Ramonn Vieitez
Recife – PE | 1991
Ramonn Vieitez constrói telas, trípticos e objetos em madeira e metal que se destacam pela inventividade e apreço artesanal. Com apuro técnico e letramento em história da pintura, Vieitez incorpora criticamente materiais e suportes tradicionais desse meio, como os oratórios e altares de madeira que remontam à Idade Média. No entanto, este aspecto antiquário de seu trabalho convive com temas e práticas profundamente contemporâneas que forjam em sua pintura uma atmosfera obscura que flerta com o fantástico.

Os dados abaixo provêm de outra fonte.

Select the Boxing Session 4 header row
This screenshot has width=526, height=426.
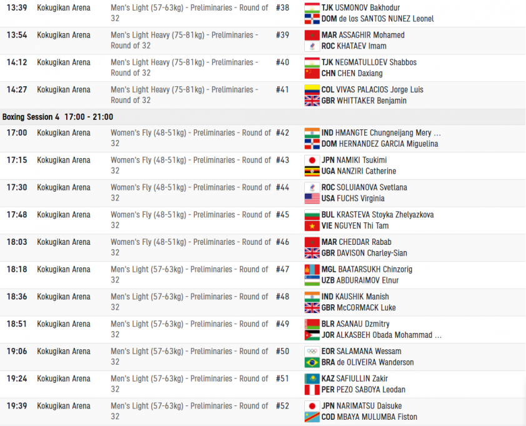[263, 117]
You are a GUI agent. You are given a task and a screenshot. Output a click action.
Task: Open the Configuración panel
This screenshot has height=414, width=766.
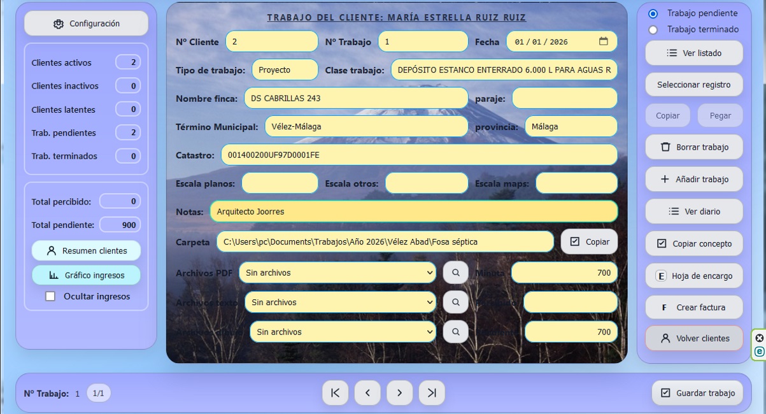(x=86, y=24)
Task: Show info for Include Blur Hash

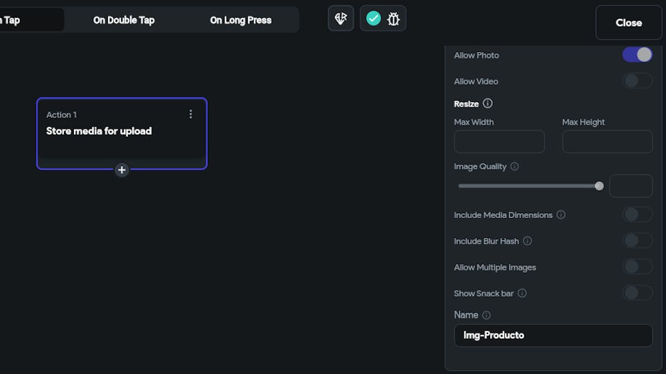Action: click(527, 241)
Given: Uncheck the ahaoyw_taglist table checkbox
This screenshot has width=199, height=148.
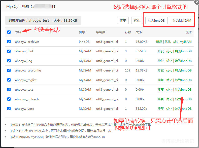Looking at the screenshot, I should coord(9,80).
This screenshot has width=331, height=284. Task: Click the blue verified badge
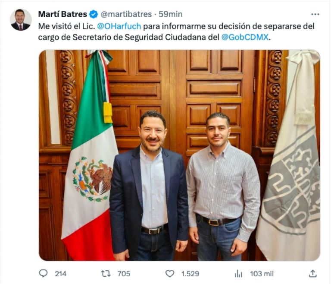94,14
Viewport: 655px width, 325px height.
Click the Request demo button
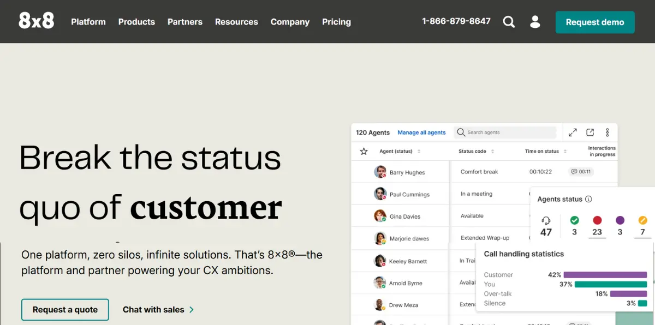[595, 22]
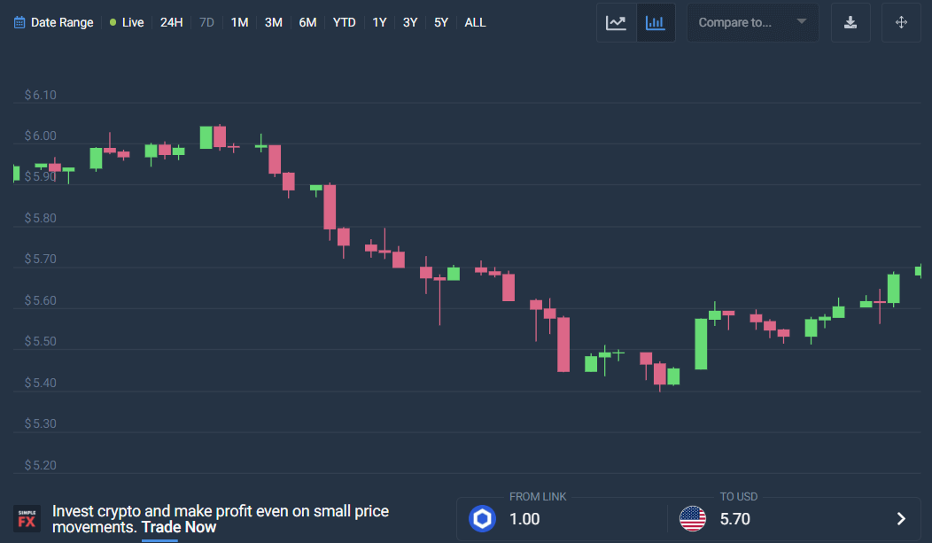932x543 pixels.
Task: Select the 1M time range
Action: pyautogui.click(x=239, y=22)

Vieitez une em suas telas historicidades díspares que engendram uma relação particular com a pintura, seus materiais e técnicas. Assim, suportes típicos do medievo, composições de inspiração simbolista e referências à cultura pop constituem um universo visual caracterizado pela teatralidade e exuberância colorística. Em alguns casos, essa visualidade particular à sua pintura se soma a um universo urbano com protagonismo de sujeitos dissidentes, em especial, queers. Nestes trabalhos, a figuração humana é posta em uma atmosfera melancólica em que violência e erotismo estão igualmente presentes. São trabalhos que lidam com o trauma presente em processos sociais de exclusão.

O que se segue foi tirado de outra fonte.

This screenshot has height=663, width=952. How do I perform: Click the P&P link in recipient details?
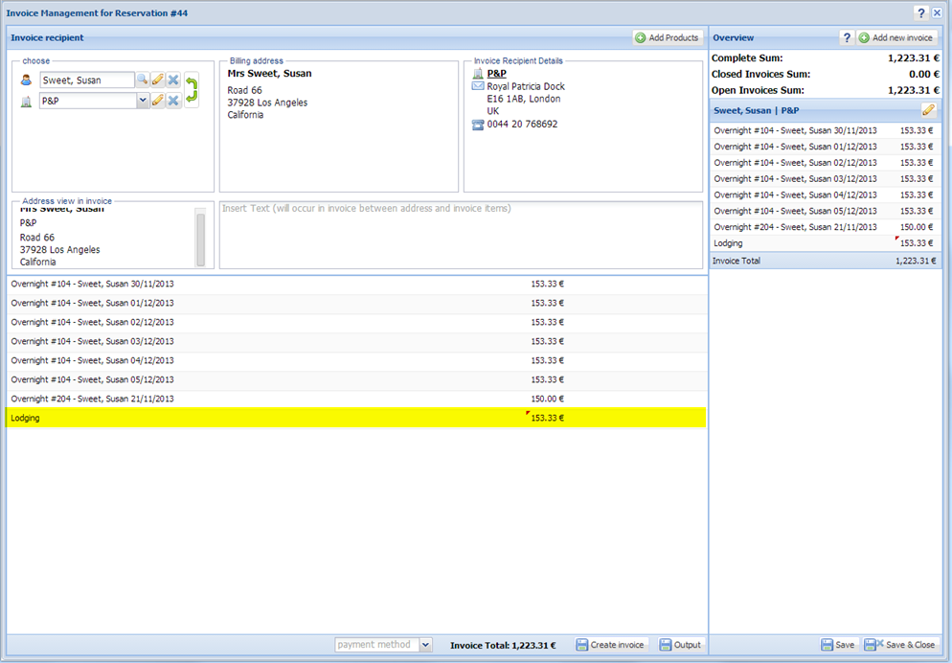click(496, 73)
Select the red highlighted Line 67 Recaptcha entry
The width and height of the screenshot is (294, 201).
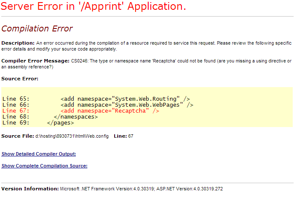[x=81, y=111]
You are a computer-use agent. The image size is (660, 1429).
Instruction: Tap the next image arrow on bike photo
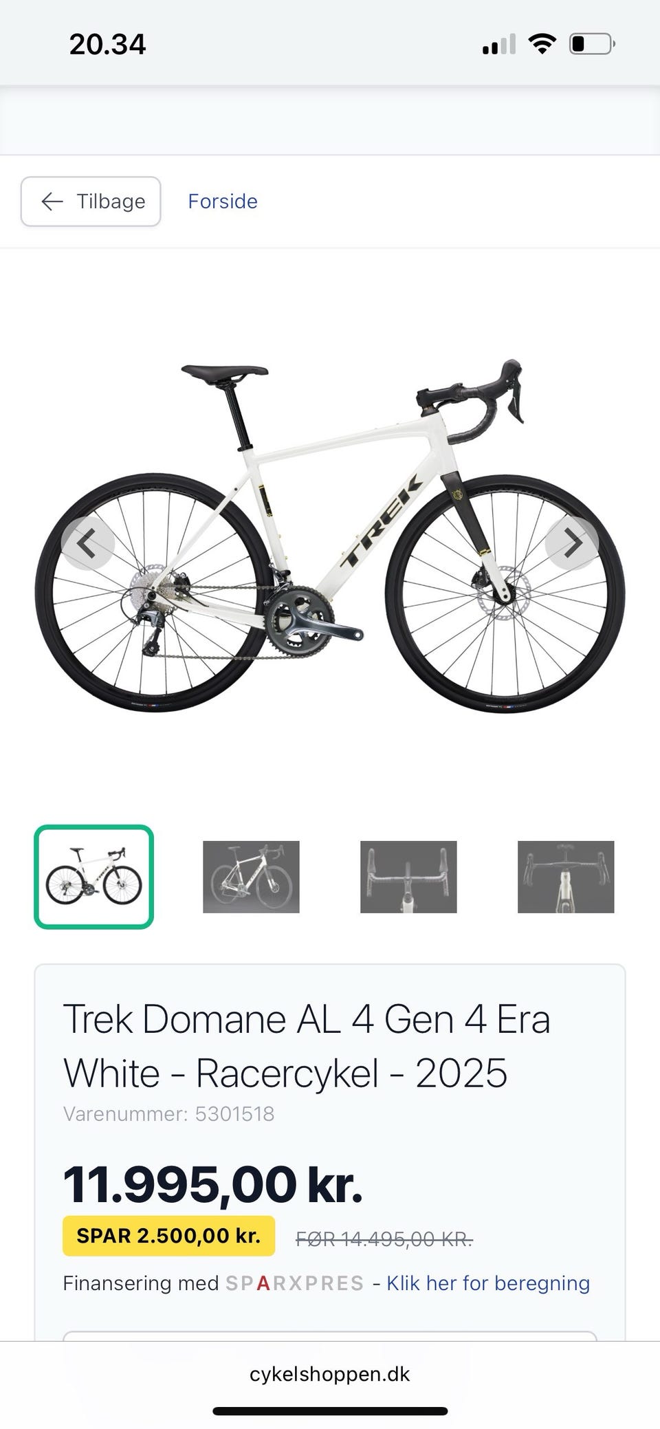[x=572, y=543]
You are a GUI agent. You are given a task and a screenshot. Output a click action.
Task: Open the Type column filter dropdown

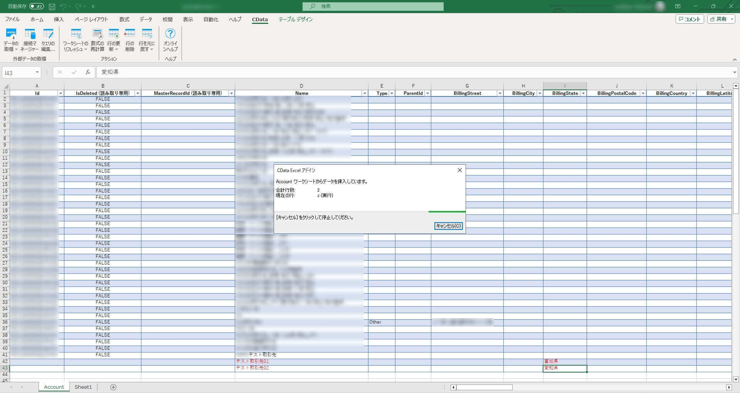tap(392, 93)
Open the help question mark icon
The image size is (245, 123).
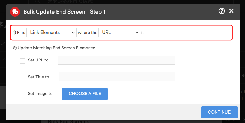point(221,11)
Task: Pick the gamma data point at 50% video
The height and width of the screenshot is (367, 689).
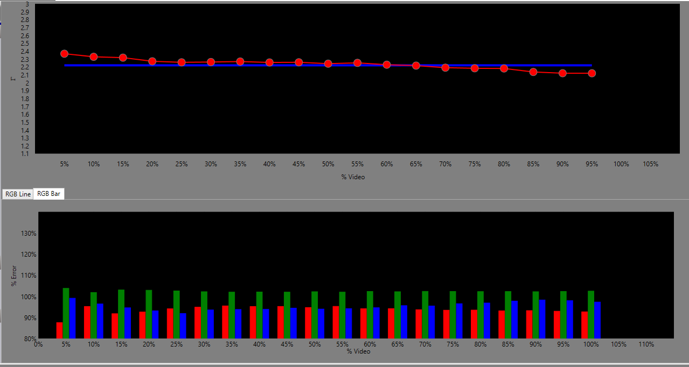Action: coord(328,63)
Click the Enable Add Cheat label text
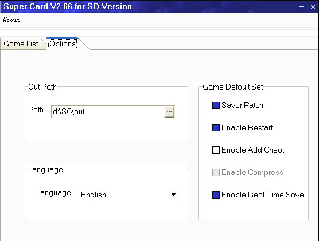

Em suas telas mais recentes, as paisagens ganham protagonismo. A superfície é completamente preenchida com pinceladas espiralares e repetitivas que dão à paisagem um aspecto vaporoso. Vulcões, estrelas cadentes e meteoros preenchem essas paisagens em que a natureza parece estar em pleno estado de ebulição. É como se, em certo sentido, as paisagens fossem uma alegoria para o desejo e a pulsão eróticas, elemento que liga aos seus trabalhos anteriores. São composições complexas em que a madeira e o metal se tornam elementos pictóricos, articulando a pintura enquanto trabalho objetual.

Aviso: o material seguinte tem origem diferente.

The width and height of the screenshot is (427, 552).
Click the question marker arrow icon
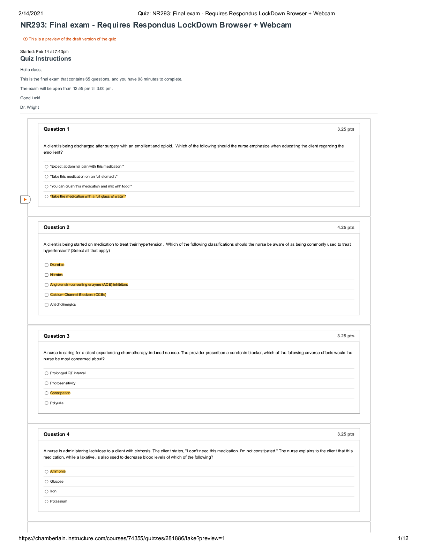pyautogui.click(x=25, y=200)
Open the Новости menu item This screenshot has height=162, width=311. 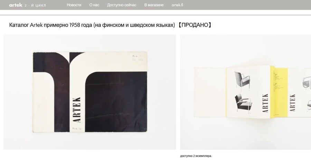pos(74,5)
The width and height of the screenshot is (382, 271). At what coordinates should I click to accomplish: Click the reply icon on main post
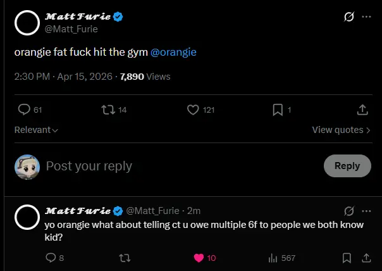pyautogui.click(x=25, y=110)
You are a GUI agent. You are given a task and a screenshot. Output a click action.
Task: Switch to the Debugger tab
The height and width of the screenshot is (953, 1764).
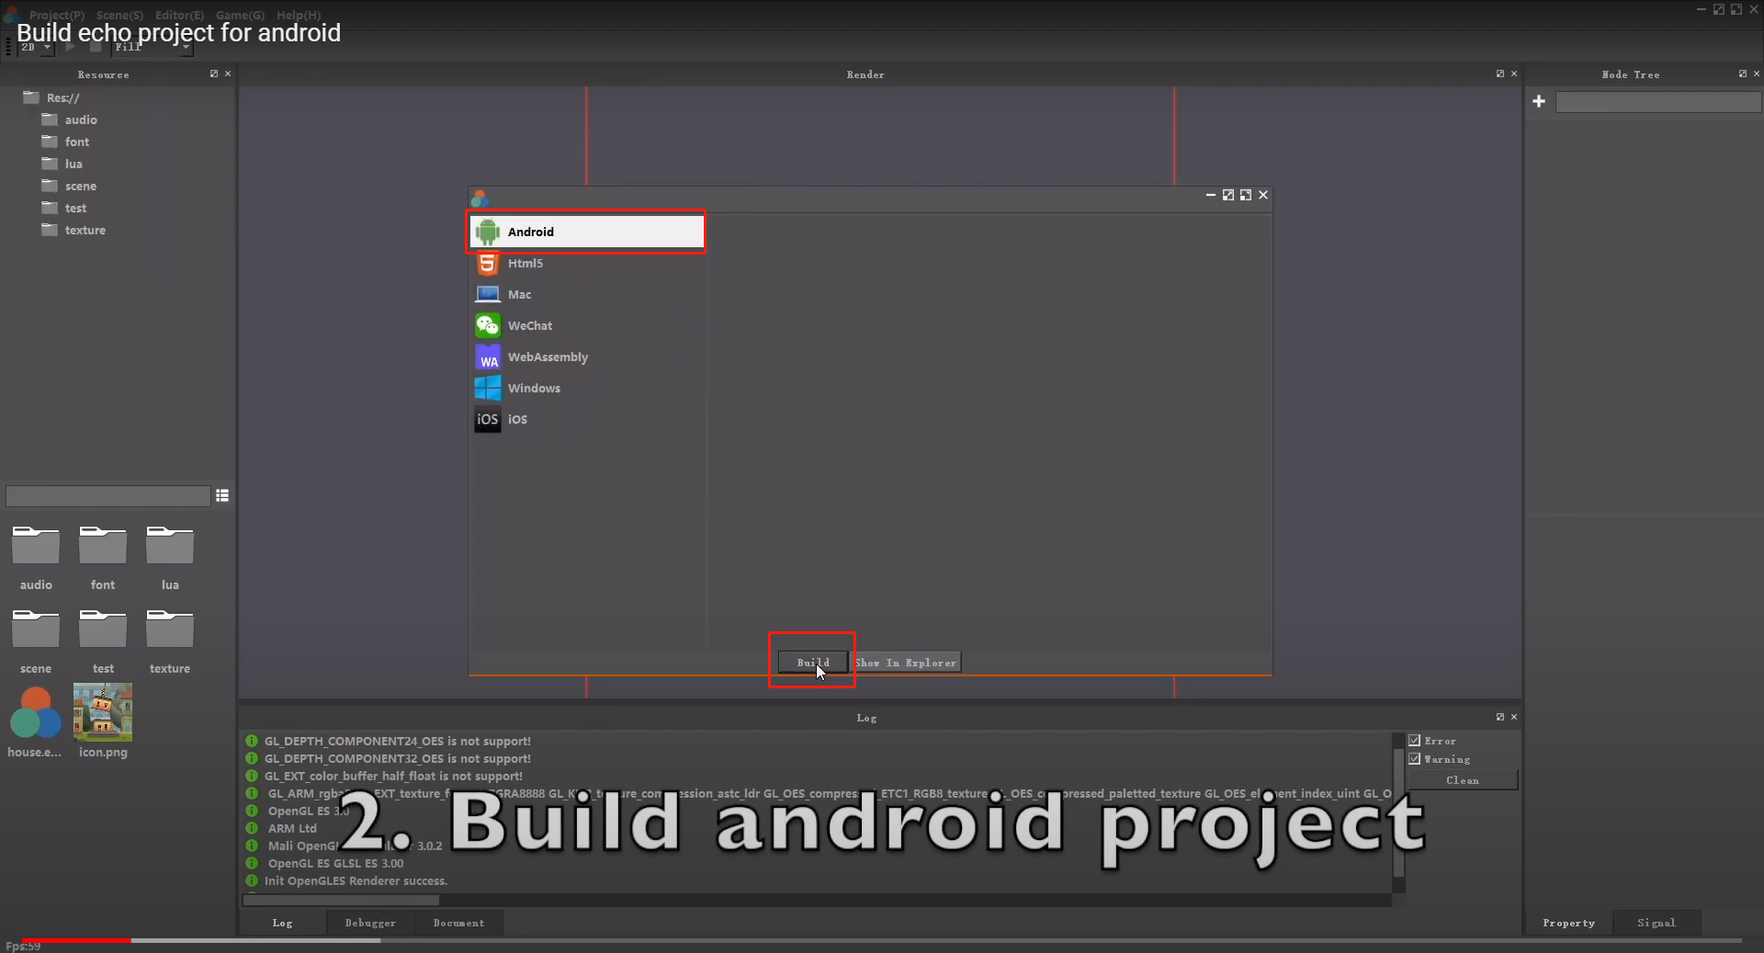pyautogui.click(x=370, y=923)
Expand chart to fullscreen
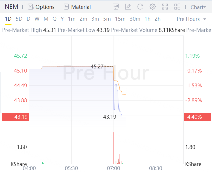 (165, 7)
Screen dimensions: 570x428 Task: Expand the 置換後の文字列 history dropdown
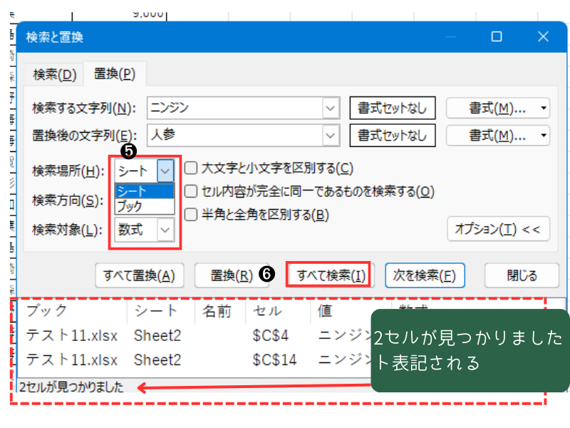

Ramonn Vieitez participou de diversas mostras individuais durante sua carreira, dentre as quais destacam-se: O fim é o começo, Observatório cultural Torre Malakoff, Recife, 2024 e Assim – enjoy the silence, Fundação Joaquim Nabuco & Museu do Homem do Nordeste, Recife, 2016. Entre suas coletivas mais importantes estão: Antes do Brasil, o Nordeste, Arrecife galeria, Rio de Janeiro, 2025; Brazil now – vol. I, U-art-p, Bergamo, Itália, 2024; Always something there to remind me, Do! art projects & uncool artist, Nova York, Estados Unidos da América, 2023; The storm, The art and design project, Miami, Estados Unidos da América, 2023. Seu trabalho faz parte de diversas coleções institucionais dentro e fora do Brasil: Museu de Arte Moderna do Rio de Janeiro, Rio de Janeiro; Museu de Arte do Rio, Rio de Janeiro; Fondazione Benetton Ricerche, Itália; Frase Contemporary Art, Itália.